As Raster are huge files, finding a particular pixel value on a non-mapping interface is like finding a needle in the stack. Also, Raster’s and databases dont fit in well with each other as the data tables are to be created with raster datasets which eventually leads to change in raster datasets data creation, furthermore we needed to filter huge amount of spatial data which tens of thousands of people would be able to query on the fly via just uploading the raster files to the portal.
To tackle all the abovementioned scenarios, we curated a custom application which consisted of:-
Using AWS S3 buckets for Data storage:- We chose S3 buckets for Data Storage for continuous access over the cloud and availability of data, as different users can upload, and the application can access the data everywhere once connected with internet.
Backend data management via POSTGRES SQL:- We chose POSTGRES as it was open source and free to use. Also, it is malleable with geospatial data types, these included running fast spatial queries either from a database or an API with using raster2pgsql extension in backend to allow raster datasets to sit in and be allowed to query.
GDAL Libraries:- To properly use this tool, we also used GDAL libraries which improved raster data handling massively.
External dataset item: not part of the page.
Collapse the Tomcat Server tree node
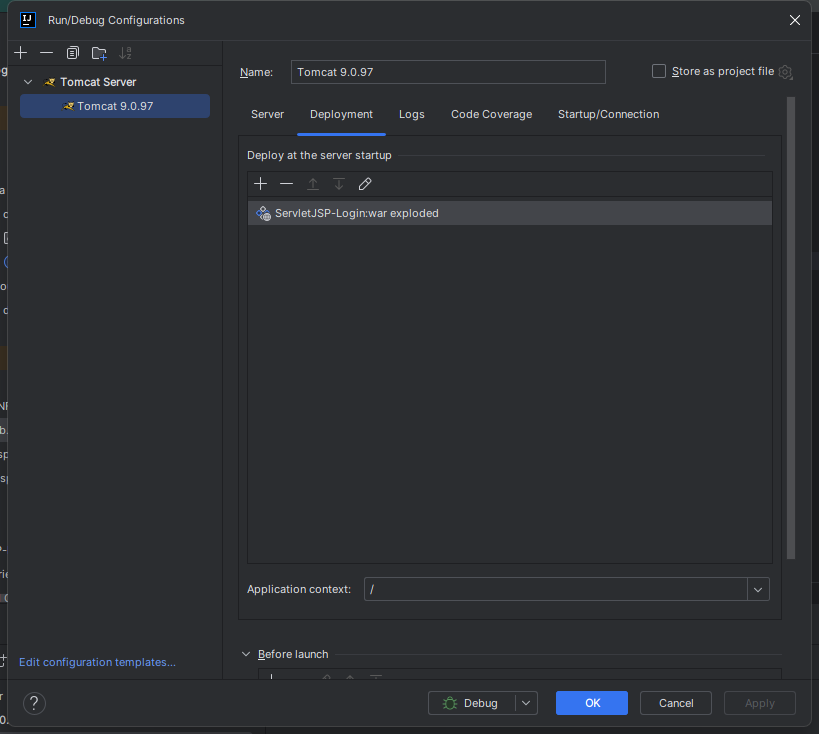 pyautogui.click(x=29, y=82)
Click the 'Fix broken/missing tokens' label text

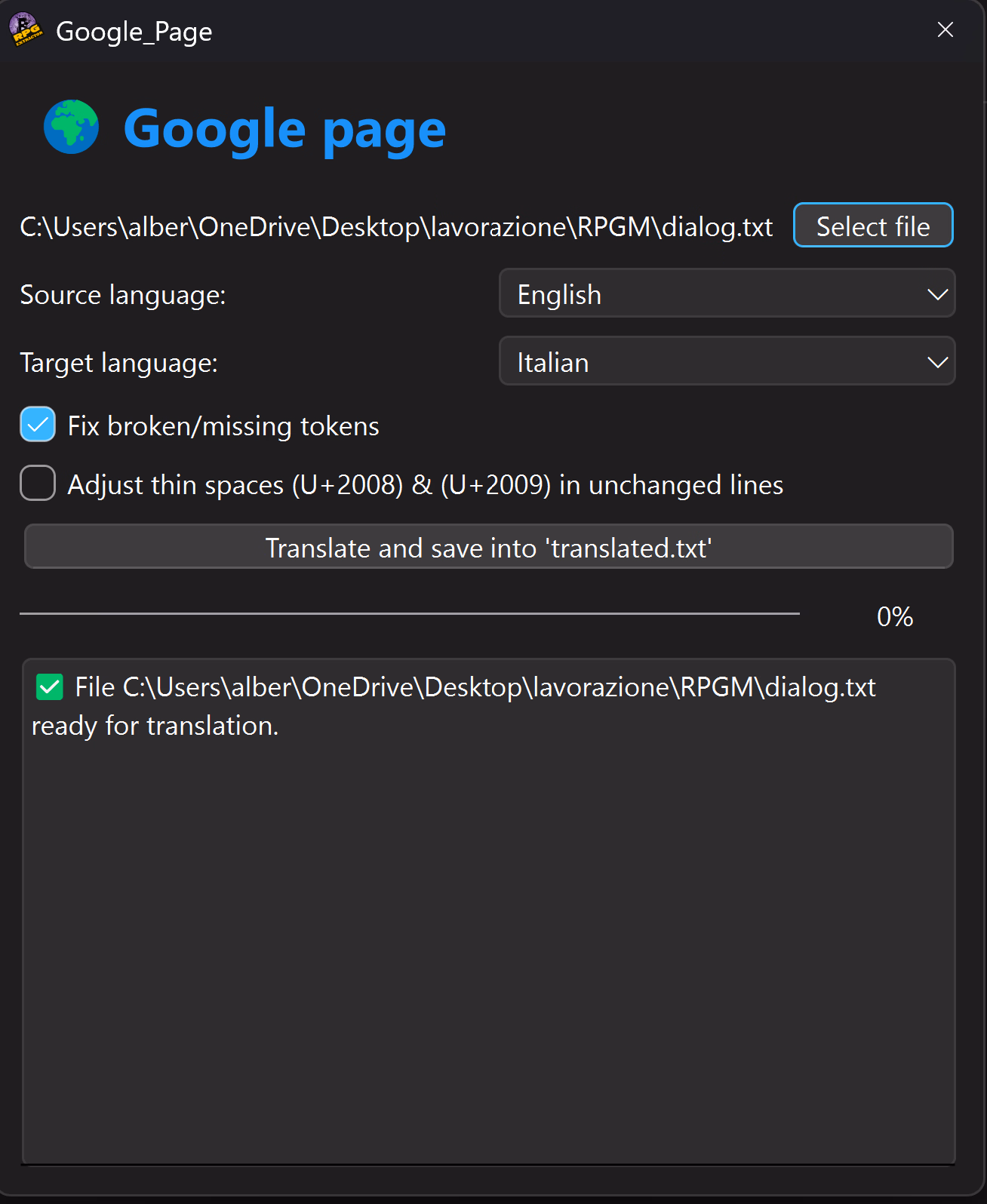tap(223, 426)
Django Based API application:- We used this API to provide a seamless experience for our users once they have the access to the application hosted over the internet. This frontend assisted our users in querying out all the requirements from getting a particular pixel value in a raster dataset to getting a mean median and mode of an extent which massively reduced their dependency on directly accessing the datasets and then applying queries.
Architecture:-
Application Overview:-
The simple application structure of an odd task greatly reduced the stress on database maintenance, user accessibility, and non-GIS users accessing spatial datasets. As a GIS folk we understand how rasters work and a particular value from a grid is easy for us to load up on a map and imagine, but the effectiveness of this tool can help any non GIS user to extract data from a raster dataset without the hassle of loading, downloading and deleting a GIS software.